Egypt is now the world’s second worst jailer of journalists – surpassed only by China. The situation is especially bad for women, who are at risk of physical and/or sexual assault in the staunchly patriarchal society.
Shahira Amin is an Egyptian journalist. As a news anchor for the state-owned Nile TV, Amin made international headlines in 2011, when she walked off the job to protest what she said was political interference in the news organization’s coverage of the pro-democracy revolution. She has also been a contributor to CNN’s “Inside Africa” program.
Now Amin helps run the Union of Media Women in Egypt, a nongovernmental organization dedicated to training and supporting female journalists. The following is a condensed version of an interview with Amin.
Deutsche Welle: What does the Union of Media Women in Egypt do?
Shahira Amin: When we started out, it was a mentoring program, but we’ve expanded, and it’s a support network for women journalists. We give them legal support, moral support and professional support. We partner with various organizations to be able to give them this support.
How many members are there?
We have 1,000 journalist members and young volunteers who come and help us with the training sessions, about 30 volunteers.
Do the members pay dues?
So far it has been free, but we’re looking for ways to sustain the organization because we don’t only do the training in Cairo. We travel to the provinces, where the journalists have very little access to training opportunities.
What kind of legal help do you provide?
Egypt is now the second biggest jailer of journalists after China. It is a difficult situation for journalists, but women have it worse. They are subjected to sexual assaults to keep them out of the public space. The attacks are systematic, and some of them are pretty bad: You can call them rapes. We can’t just provide this legal help ourselves, so we have partnered with legal organizations, and their lawyers are willing to do this for us free of charge.
Why is Egyptian society so uncomfortable with women in the role of journalists?
Because it’s a patriarchal, conservative society. I have spoken to women working as journalists outside of Cairo, and they can’t even tell their families they are working as journalists. So, when they write it is under the condition of anonymity.

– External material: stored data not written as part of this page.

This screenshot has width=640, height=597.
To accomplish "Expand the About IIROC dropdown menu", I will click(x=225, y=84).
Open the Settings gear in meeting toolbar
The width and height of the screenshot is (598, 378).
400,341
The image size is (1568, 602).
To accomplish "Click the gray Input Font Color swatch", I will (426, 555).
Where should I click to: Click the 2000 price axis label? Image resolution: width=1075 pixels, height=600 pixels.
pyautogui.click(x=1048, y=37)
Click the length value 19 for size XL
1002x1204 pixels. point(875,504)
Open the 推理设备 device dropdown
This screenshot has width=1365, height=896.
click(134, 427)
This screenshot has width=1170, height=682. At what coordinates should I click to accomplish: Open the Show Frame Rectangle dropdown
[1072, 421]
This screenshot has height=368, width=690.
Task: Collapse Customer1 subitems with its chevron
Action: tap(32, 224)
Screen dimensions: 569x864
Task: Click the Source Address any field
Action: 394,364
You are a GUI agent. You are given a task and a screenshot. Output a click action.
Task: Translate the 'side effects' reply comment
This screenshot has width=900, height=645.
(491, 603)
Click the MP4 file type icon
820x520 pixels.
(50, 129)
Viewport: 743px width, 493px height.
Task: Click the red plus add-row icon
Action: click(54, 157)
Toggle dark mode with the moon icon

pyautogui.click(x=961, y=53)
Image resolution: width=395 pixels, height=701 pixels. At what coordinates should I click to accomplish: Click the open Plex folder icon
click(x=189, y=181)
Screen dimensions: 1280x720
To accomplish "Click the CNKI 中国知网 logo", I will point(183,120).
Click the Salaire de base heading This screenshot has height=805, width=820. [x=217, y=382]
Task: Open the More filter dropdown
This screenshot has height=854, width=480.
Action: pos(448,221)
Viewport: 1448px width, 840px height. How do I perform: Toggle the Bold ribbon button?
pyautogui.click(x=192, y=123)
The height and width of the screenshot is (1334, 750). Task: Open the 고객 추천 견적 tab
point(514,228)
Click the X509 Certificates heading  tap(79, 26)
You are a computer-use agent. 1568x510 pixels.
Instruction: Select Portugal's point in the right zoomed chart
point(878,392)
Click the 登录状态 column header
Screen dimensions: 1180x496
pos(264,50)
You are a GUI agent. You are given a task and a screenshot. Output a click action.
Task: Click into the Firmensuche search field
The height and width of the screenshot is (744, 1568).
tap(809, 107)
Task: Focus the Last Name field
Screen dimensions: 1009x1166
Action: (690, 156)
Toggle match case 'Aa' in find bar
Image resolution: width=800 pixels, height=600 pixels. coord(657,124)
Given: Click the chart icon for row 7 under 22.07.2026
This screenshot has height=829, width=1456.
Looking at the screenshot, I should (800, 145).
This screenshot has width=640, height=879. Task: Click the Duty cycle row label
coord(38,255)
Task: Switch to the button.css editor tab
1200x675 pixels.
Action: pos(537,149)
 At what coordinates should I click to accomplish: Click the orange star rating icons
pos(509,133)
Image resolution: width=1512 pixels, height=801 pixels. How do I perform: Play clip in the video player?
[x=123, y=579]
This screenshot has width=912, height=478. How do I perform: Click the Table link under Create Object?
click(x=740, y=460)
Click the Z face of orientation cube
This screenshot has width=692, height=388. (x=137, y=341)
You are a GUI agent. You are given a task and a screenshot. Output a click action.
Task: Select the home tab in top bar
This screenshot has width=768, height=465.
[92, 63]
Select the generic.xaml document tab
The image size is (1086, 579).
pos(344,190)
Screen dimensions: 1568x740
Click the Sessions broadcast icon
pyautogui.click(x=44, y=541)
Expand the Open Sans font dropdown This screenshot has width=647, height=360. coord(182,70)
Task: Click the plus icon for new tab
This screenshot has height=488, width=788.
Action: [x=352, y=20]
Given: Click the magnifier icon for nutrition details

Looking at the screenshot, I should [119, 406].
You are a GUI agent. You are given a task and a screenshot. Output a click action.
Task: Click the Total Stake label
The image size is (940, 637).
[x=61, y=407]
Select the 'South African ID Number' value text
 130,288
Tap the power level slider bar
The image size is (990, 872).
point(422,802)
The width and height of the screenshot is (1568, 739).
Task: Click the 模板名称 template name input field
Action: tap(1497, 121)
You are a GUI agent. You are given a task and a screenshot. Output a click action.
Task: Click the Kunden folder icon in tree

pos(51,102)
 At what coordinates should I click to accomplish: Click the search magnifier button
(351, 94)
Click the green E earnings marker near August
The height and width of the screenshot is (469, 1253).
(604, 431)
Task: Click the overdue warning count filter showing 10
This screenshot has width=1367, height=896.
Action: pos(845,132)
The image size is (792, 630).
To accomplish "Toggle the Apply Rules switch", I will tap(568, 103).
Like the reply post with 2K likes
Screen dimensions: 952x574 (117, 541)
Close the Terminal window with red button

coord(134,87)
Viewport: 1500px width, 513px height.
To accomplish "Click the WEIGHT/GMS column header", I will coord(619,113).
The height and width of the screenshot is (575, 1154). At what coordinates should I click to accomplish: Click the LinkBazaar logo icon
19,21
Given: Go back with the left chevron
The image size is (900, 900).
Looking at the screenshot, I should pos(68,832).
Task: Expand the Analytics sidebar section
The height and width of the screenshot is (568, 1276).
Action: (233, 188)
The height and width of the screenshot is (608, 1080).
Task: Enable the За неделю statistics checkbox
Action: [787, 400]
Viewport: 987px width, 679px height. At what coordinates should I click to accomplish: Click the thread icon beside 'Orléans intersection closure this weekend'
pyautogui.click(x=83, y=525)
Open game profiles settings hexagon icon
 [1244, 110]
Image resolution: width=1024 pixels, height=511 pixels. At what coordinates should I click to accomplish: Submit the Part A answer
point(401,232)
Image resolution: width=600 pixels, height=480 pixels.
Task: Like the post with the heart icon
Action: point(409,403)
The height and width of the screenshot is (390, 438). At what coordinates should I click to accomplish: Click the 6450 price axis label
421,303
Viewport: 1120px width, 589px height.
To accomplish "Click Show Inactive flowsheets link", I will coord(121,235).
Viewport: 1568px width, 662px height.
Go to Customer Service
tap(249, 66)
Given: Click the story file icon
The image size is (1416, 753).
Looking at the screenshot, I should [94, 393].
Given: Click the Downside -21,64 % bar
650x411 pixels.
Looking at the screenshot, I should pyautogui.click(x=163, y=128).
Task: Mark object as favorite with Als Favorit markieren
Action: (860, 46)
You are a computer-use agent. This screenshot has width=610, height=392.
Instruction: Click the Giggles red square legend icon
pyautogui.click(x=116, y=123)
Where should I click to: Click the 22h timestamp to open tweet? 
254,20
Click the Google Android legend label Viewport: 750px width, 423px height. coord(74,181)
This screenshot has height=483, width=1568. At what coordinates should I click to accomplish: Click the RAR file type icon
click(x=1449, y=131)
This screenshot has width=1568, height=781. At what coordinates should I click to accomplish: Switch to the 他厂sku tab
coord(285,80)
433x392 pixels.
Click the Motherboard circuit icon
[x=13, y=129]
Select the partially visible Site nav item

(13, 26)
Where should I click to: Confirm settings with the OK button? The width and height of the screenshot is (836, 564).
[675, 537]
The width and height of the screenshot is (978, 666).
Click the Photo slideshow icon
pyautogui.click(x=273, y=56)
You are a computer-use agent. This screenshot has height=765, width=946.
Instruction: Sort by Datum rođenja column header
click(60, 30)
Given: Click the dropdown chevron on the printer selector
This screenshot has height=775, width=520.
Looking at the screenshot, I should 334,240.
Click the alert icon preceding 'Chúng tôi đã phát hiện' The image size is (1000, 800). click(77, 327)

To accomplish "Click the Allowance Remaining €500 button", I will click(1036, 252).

The family would raise their eyebrows and say: “What, you want to stay out late? You want to talk to men? You want to travel?” This is unacceptable in the conservative community. So, a lot of women aren’t able to say “I’m a journalist.”
How difficult is it to be a journalist in Egypt – for men or women?
Under (former strongman Hosni) Mubarak, there was censorship and the state used the media as a propaganda machine for the regime. Lots of media organizations came after the revolution, but they all belong to wealthy businessmen that have links with the regime. In fact, they are more a propaganda tool than state television right now.
Are there any independent journalists in Egypt trying to get at the truth?
There are a few, but very few. But it’s the young ones leading the way now. When 17 editors of privately owned media signed a pledge of allegiance to the government saying that they would refrain from criticizing the police, the judiciary and the military – because it’s not the right time, because we are at war with terrorism – the young editors signed another pledge, saying: “This is not journalism. Sorry, we will not obey this.” There were scores of them. They are the hope for the future.
So what happened?
The young editors said: “We were taught to hold the government accountable. We will continue to practice journalism they way it should be.” I think they embarrassed the top editors. But the top editors always say, “If you are not with the state you are a traitor.” The young editors were not fired, but were harassed at work.
Is the situation worse now for journalists than under Mubarak?
I would say it’s worse because, under Mubarak, there were very, very few journalists that were jailed. Just last week there was a death sentence for two journalists. But I believe there are between 20 and 40 journalists in jail. Some have gotten a life sentence, and this is for doing their work.
Then there is the famous case of Shawkan (Mahmoud Abou Zeid), a photojournalist who was taking pictures when the police tried to disperse a pro-Morsi (deposed President Mohammed Morsi) sit-in. He’s been in jail since August 2014, in pretrial detention. That’s over two years in pretrial detention, and that’s against the constitution. He has not been formally charged – and all he was doing was his job.
You were recently honored in Germany for your work in Egypt. What was that about?
This award was the Responsible Leaders Award 2016, an annual competition organized by the BMW Foundation in Germany. I came to Berlin two months ago to present our initiatives before a jury commission, to explain what the journalist union does. And, when I got home, I got an email saying we had won the competition. So, last week I was in Munich, receiving the award with four of our board members. It’s a monetary award, but we took it together with Chile, for another initiative about waste management. So, we split the award which is $30,000 each.
What do you hope to do with the money?
It will make it easier for us to move around the country. We had to cancel a training session in Luxor because we were not able to afford the trip or the accommodation. Now we can move easier around the country in the parts where it is needed most. But also we can buy our own equipment for the practical training. Before, we had to hire cameras and studios; this will go a long way in helping our work.